Information supplied Start Marker

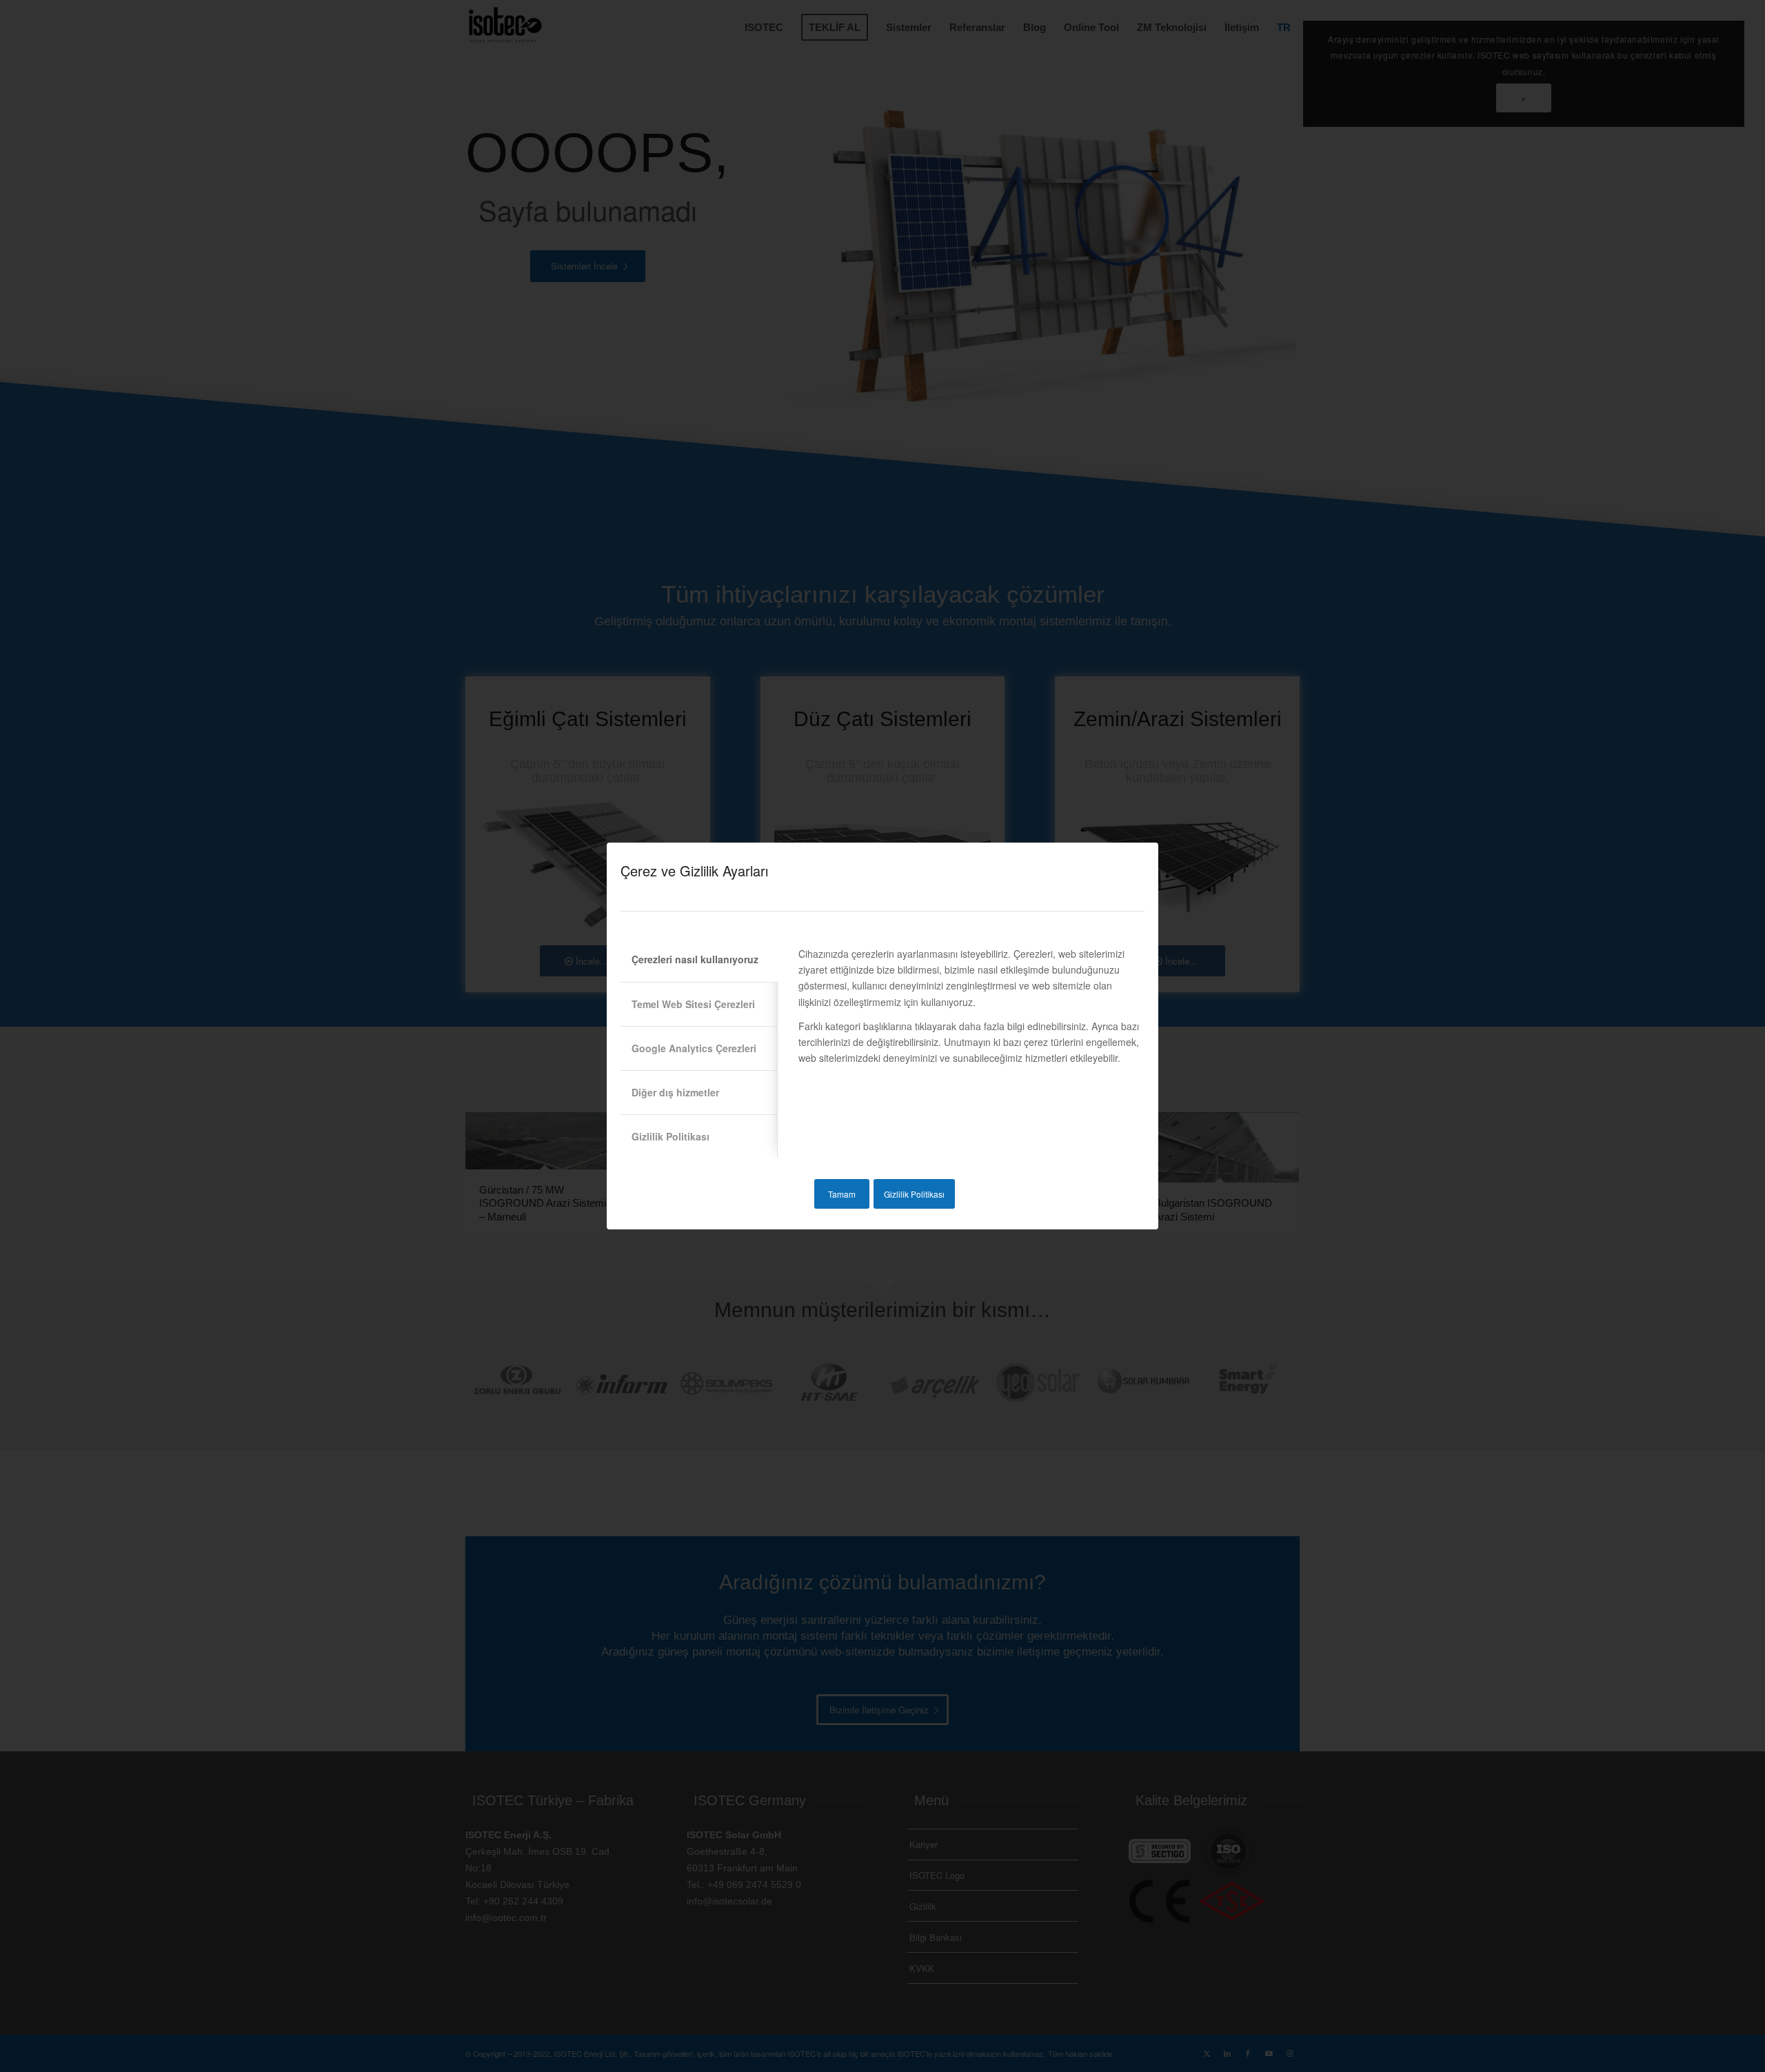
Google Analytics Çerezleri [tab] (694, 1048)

Information supplied End Marker
Information supplied Start Marker

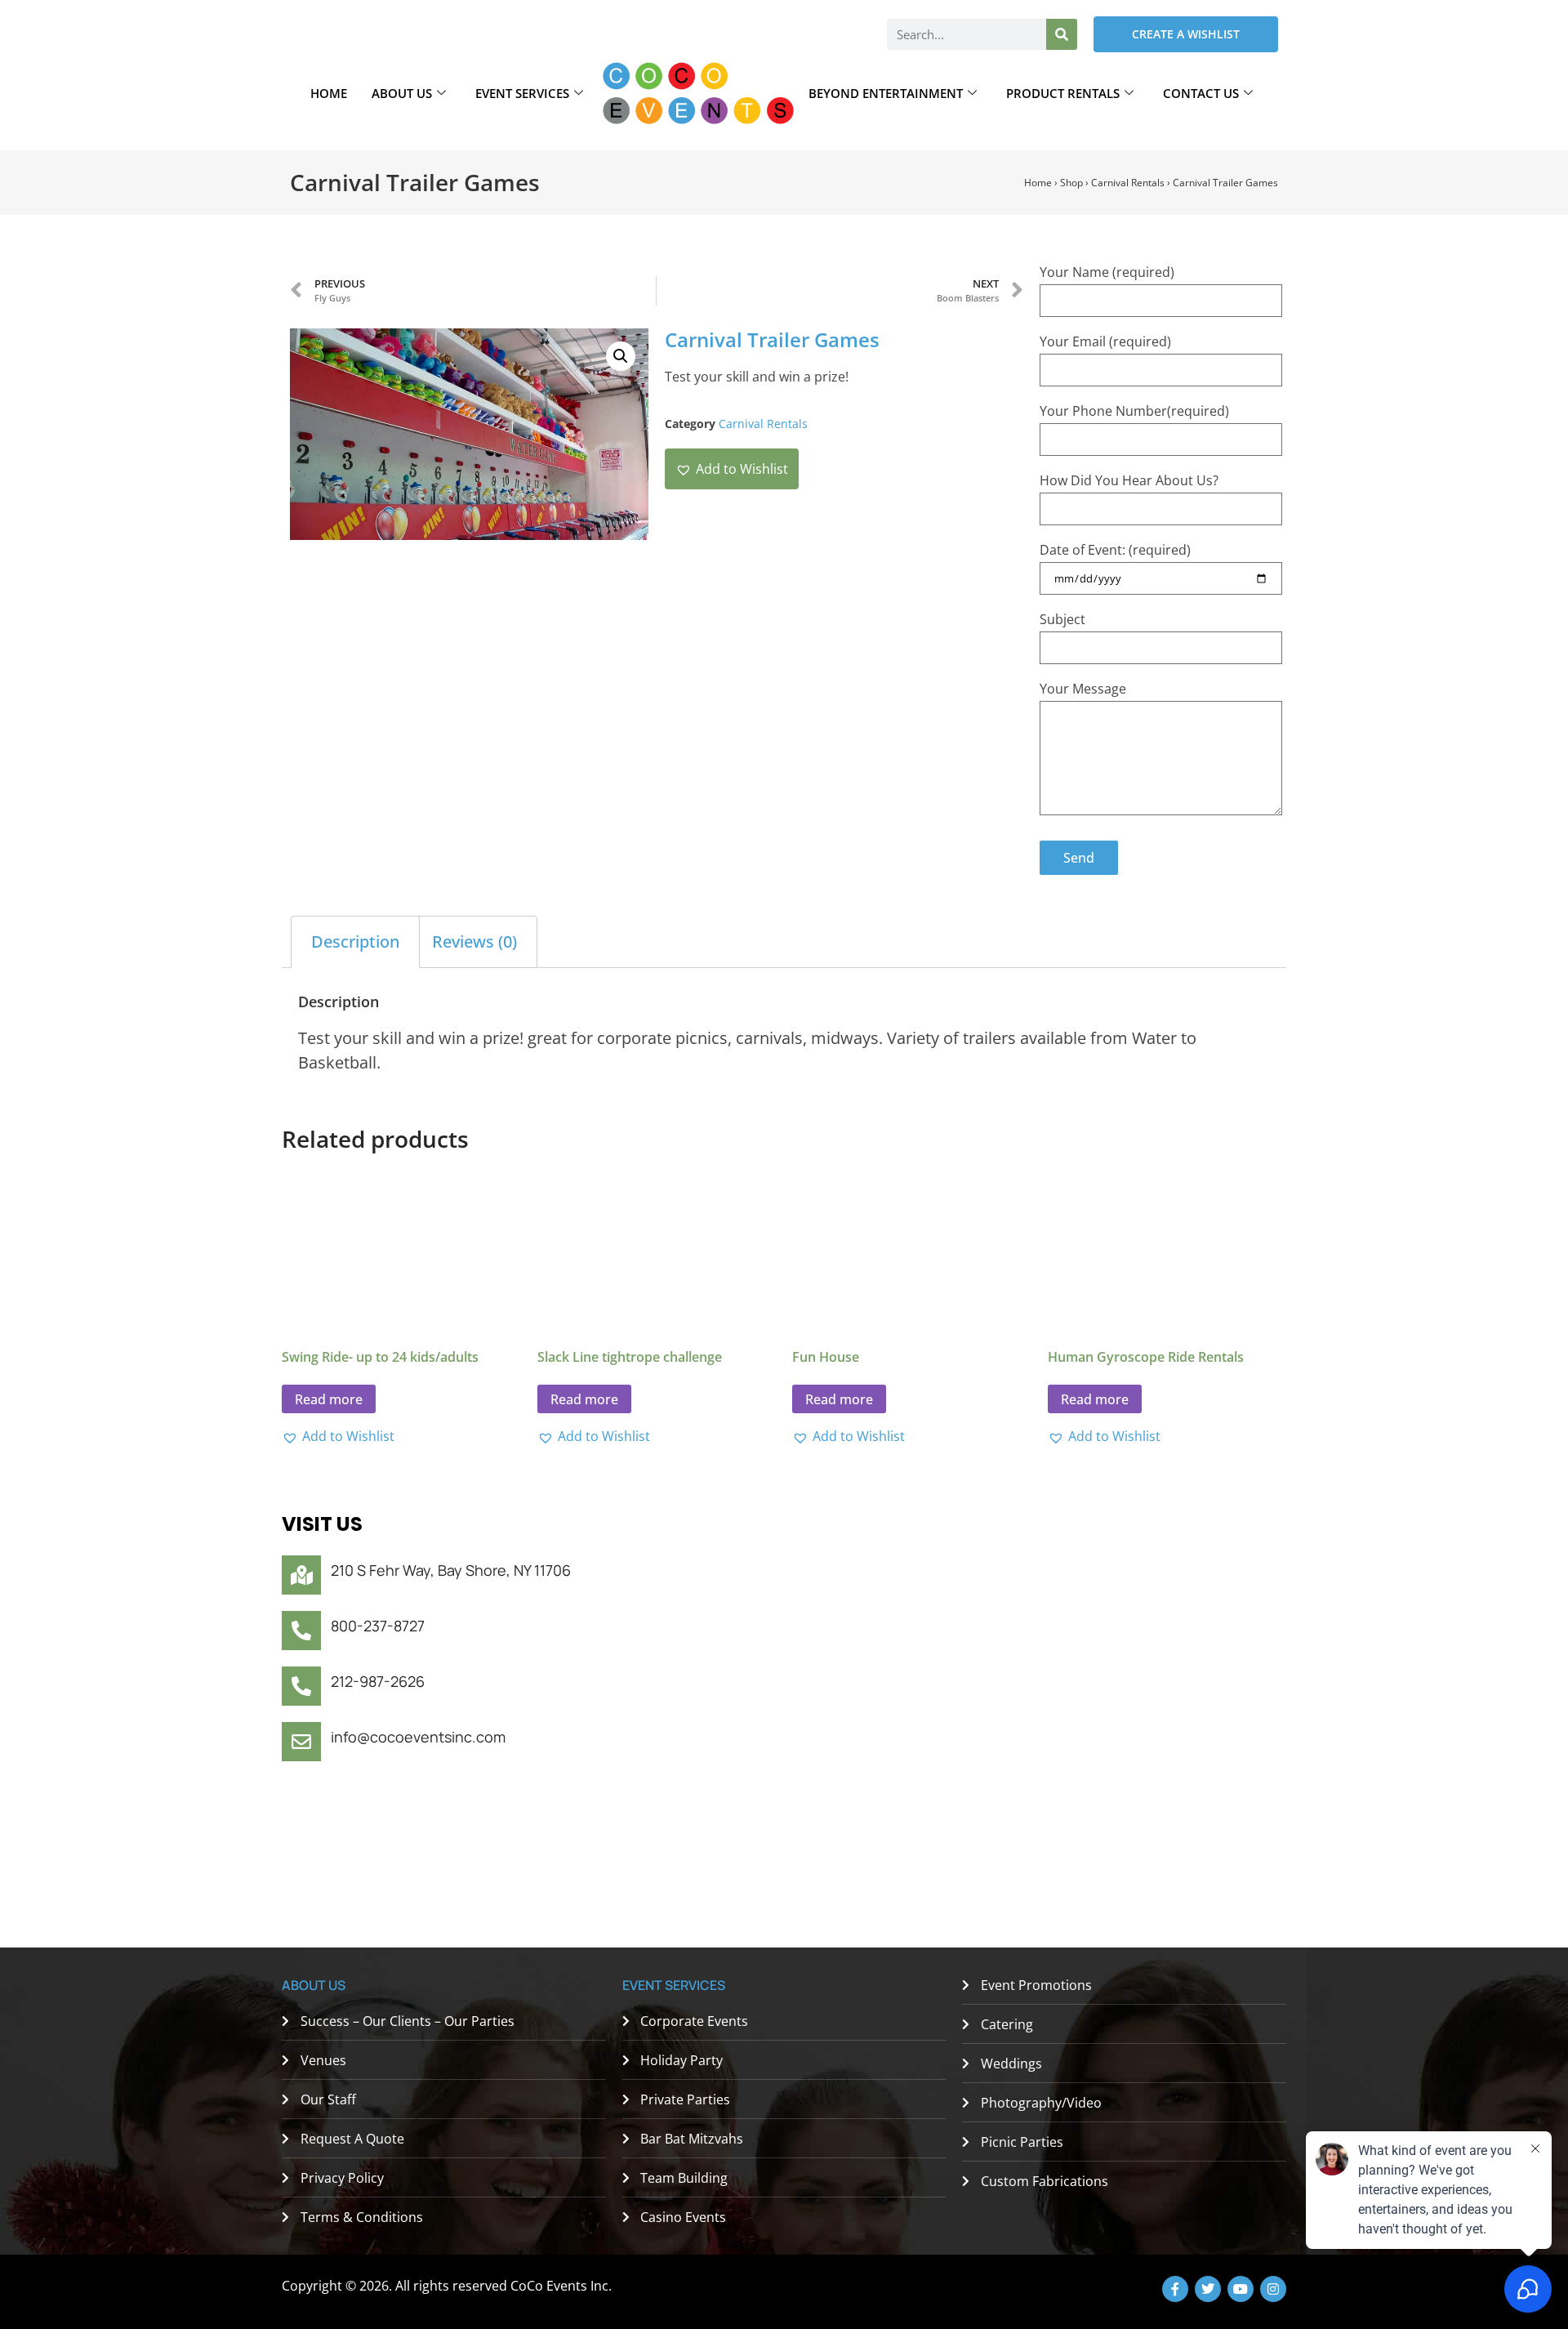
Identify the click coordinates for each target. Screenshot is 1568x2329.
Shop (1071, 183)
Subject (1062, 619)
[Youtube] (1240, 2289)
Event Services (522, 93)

Information supplied End Marker

> Problem:
Where the line holding "Identify the click" appears in the listing above, start reproducing exactly, and end with the line holding "Event Services (522, 93)".

> Completed exercise:
Identify the click coordinates for each target. Screenshot is 1568x2329.
Shop (1071, 183)
Subject (1062, 619)
[Youtube] (1240, 2289)
Event Services (522, 93)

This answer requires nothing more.